_Input material_
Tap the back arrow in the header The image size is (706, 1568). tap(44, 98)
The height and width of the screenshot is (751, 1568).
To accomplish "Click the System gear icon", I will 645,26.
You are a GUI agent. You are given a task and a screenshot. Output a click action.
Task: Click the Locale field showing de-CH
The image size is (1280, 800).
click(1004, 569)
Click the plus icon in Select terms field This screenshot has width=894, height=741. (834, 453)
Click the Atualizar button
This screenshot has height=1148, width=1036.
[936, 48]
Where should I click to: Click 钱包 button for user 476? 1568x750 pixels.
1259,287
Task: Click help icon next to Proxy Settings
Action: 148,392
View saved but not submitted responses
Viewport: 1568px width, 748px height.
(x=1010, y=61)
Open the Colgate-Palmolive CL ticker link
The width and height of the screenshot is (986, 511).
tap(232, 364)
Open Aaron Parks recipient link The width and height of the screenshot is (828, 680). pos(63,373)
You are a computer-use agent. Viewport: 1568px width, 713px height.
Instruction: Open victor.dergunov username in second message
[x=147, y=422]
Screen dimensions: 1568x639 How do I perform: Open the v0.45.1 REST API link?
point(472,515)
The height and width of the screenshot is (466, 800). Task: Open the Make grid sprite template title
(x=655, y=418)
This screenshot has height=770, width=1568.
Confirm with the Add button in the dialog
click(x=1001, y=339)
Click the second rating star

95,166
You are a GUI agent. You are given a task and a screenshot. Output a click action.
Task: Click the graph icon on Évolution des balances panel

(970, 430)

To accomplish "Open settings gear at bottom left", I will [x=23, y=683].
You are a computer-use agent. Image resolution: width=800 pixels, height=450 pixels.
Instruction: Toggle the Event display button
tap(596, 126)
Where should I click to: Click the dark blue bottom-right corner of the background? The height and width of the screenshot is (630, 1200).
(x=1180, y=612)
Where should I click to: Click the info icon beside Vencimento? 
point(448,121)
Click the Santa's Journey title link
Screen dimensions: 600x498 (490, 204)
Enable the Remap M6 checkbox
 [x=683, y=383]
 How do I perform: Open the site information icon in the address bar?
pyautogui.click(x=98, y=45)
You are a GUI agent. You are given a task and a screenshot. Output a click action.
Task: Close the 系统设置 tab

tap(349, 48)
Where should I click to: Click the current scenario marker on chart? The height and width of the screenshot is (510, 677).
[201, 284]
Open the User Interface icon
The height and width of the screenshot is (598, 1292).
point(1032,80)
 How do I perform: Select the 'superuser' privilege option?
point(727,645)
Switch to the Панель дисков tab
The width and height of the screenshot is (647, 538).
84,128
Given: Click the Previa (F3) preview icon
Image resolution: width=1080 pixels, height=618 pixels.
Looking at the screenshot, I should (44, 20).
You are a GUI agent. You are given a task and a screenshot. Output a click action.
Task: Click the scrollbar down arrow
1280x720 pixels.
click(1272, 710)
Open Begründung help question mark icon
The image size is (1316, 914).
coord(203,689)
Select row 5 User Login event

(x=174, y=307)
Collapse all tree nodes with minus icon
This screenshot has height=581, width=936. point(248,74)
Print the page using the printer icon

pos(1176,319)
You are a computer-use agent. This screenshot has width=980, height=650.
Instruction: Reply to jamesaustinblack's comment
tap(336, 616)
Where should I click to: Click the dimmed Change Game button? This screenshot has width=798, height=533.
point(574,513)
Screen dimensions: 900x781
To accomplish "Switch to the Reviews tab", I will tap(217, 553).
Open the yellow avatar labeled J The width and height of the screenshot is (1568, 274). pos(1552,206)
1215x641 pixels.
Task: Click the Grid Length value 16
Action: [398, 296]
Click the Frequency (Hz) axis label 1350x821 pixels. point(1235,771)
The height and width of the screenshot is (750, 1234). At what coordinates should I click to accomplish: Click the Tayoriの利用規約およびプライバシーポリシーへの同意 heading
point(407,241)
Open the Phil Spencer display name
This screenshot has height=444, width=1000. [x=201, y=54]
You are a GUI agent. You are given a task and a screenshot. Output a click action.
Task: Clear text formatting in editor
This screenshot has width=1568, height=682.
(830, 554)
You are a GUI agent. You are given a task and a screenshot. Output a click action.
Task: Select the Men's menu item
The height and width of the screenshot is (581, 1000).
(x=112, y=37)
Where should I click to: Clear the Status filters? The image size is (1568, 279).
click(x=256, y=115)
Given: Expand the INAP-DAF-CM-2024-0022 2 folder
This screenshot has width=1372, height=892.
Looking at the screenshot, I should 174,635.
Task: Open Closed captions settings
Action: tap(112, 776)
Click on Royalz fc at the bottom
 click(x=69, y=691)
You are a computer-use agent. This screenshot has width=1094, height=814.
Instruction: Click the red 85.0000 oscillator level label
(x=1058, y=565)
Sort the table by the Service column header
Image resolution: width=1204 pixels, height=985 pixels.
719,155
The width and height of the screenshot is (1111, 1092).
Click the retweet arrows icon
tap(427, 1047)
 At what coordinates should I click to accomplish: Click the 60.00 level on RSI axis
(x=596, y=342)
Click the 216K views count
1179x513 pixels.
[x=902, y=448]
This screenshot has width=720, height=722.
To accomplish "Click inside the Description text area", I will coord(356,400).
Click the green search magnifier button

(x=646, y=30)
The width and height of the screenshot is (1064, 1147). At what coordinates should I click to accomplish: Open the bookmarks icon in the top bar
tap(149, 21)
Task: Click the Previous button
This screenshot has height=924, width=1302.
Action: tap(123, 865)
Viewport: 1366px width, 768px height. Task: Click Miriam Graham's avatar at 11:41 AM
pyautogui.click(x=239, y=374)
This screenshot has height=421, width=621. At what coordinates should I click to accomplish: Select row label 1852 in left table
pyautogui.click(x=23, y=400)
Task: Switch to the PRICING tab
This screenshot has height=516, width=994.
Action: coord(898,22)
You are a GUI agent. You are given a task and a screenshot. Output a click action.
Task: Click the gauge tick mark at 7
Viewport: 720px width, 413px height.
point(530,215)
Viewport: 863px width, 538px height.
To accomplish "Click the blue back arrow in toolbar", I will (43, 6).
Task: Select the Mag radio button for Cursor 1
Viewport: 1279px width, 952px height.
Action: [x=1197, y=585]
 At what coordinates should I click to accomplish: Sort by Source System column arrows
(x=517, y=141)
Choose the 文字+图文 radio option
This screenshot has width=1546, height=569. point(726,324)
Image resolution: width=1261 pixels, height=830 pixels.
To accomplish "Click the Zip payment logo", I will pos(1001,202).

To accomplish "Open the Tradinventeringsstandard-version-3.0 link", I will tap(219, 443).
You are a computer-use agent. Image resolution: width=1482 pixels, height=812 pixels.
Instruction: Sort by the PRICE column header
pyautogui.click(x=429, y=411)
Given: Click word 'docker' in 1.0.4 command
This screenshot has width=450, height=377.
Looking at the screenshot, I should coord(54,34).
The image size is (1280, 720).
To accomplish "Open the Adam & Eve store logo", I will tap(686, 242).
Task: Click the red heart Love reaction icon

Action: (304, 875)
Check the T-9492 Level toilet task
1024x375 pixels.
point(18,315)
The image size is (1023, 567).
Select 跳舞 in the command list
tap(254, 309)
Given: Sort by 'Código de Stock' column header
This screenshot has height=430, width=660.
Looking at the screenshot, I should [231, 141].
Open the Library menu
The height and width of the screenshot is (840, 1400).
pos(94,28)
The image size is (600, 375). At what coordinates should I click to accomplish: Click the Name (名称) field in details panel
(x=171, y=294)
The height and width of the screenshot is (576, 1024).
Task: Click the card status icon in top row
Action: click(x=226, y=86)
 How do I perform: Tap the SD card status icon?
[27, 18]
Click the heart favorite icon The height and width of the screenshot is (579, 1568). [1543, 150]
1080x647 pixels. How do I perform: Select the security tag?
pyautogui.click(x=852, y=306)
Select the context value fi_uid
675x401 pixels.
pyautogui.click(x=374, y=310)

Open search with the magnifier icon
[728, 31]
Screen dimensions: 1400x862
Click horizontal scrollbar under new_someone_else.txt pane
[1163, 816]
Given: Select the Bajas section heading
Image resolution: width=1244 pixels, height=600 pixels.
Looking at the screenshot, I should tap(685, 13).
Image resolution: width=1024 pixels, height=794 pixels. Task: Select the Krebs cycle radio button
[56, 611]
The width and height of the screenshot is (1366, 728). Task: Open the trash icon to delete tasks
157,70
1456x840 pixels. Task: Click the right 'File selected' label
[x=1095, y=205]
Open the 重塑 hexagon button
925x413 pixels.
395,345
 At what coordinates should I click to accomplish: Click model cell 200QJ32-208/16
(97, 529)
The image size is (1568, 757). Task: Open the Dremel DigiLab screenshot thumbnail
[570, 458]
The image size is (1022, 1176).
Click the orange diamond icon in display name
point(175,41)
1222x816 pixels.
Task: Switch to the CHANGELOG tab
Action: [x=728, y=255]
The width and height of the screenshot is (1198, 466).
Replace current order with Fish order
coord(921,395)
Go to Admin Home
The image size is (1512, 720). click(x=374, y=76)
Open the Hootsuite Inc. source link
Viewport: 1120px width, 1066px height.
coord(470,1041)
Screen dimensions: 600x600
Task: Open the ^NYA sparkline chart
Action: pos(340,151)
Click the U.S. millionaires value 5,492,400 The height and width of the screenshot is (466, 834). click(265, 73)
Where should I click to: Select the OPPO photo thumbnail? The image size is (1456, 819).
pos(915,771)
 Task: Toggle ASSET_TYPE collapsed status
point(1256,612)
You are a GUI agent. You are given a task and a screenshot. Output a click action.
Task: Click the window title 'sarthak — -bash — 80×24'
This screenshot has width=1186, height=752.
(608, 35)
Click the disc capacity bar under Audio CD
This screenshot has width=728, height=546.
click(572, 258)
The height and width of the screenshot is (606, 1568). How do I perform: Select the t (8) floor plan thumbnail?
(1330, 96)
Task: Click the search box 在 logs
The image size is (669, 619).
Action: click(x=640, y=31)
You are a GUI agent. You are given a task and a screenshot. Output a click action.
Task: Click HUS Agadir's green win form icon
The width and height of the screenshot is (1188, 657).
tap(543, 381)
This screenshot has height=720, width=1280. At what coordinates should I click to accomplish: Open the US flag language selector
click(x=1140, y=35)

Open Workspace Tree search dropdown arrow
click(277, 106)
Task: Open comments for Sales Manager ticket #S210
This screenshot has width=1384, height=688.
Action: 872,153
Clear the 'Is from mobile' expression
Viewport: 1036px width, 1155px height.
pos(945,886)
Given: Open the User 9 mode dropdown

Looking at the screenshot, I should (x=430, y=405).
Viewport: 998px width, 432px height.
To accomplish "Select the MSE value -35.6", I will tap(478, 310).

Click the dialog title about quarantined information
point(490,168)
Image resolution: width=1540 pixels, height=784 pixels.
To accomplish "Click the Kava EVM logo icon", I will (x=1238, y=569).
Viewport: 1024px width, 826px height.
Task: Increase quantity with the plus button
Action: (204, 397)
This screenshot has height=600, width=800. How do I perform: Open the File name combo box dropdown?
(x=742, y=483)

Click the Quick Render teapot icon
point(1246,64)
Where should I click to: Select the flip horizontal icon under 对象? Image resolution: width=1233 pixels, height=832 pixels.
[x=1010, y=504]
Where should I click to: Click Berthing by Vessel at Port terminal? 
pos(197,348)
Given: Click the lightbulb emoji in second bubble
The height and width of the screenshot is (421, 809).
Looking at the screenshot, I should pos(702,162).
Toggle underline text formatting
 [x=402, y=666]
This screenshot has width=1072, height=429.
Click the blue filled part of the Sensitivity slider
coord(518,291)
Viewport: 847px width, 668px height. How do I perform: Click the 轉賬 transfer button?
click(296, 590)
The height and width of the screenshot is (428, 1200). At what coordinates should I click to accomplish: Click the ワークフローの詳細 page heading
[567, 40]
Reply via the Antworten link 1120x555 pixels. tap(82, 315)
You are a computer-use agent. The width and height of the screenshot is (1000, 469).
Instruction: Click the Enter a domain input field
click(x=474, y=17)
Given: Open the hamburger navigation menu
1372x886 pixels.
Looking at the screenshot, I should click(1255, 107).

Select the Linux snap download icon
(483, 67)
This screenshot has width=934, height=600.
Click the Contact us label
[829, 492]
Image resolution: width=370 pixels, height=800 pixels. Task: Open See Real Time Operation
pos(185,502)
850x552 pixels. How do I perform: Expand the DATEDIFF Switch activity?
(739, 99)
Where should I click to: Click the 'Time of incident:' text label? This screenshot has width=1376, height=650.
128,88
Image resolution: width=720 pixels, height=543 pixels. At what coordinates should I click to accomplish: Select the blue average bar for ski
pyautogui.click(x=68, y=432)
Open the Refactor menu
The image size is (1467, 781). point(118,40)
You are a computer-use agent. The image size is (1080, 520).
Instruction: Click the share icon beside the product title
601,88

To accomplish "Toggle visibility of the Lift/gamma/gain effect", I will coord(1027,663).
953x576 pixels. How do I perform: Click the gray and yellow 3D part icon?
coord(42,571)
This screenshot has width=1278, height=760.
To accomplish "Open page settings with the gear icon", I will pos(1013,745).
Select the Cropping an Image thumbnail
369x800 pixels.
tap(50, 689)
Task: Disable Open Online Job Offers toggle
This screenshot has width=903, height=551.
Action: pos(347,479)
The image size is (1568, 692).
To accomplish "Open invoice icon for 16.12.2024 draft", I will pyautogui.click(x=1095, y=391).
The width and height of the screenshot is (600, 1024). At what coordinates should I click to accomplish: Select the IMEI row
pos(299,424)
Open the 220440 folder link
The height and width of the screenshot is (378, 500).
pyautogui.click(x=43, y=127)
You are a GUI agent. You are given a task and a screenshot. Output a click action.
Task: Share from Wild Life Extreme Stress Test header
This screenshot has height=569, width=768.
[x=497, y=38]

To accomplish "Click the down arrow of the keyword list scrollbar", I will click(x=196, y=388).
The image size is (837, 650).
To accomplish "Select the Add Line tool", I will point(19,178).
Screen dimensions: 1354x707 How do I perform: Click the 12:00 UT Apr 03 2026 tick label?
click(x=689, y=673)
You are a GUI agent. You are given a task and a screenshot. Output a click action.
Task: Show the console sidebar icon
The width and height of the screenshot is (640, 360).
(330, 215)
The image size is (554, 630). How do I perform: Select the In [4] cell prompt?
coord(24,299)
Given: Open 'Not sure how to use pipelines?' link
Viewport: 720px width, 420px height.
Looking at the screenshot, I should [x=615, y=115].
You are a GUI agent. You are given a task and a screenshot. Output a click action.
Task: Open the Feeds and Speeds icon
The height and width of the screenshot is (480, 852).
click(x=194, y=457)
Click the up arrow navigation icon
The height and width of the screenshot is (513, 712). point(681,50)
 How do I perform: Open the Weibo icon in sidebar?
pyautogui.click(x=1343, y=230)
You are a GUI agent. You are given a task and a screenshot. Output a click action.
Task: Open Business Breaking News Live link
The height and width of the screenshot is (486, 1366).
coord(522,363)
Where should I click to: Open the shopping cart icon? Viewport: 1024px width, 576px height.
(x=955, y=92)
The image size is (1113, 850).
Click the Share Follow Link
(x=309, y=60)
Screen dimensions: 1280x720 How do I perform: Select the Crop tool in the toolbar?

_Problem_
Please copy, exactly and with nothing else, the lines above beginning at the line that has "Instruction: Sort by the PRICE column header" and ending with the line that has "Given: Sort by".

_Solution_
Instruction: Sort by the PRICE column header
pyautogui.click(x=429, y=411)
Given: Click word 'docker' in 1.0.4 command
This screenshot has width=450, height=377.
Looking at the screenshot, I should coord(54,34).
The image size is (1280, 720).
To accomplish "Open the Adam & Eve store logo", I will tap(686, 242).
Task: Click the red heart Love reaction icon

Action: (304, 875)
Check the T-9492 Level toilet task
1024x375 pixels.
point(18,315)
The image size is (1023, 567).
Select 跳舞 in the command list
tap(254, 309)
Given: Sort by 'Código de Stock' column header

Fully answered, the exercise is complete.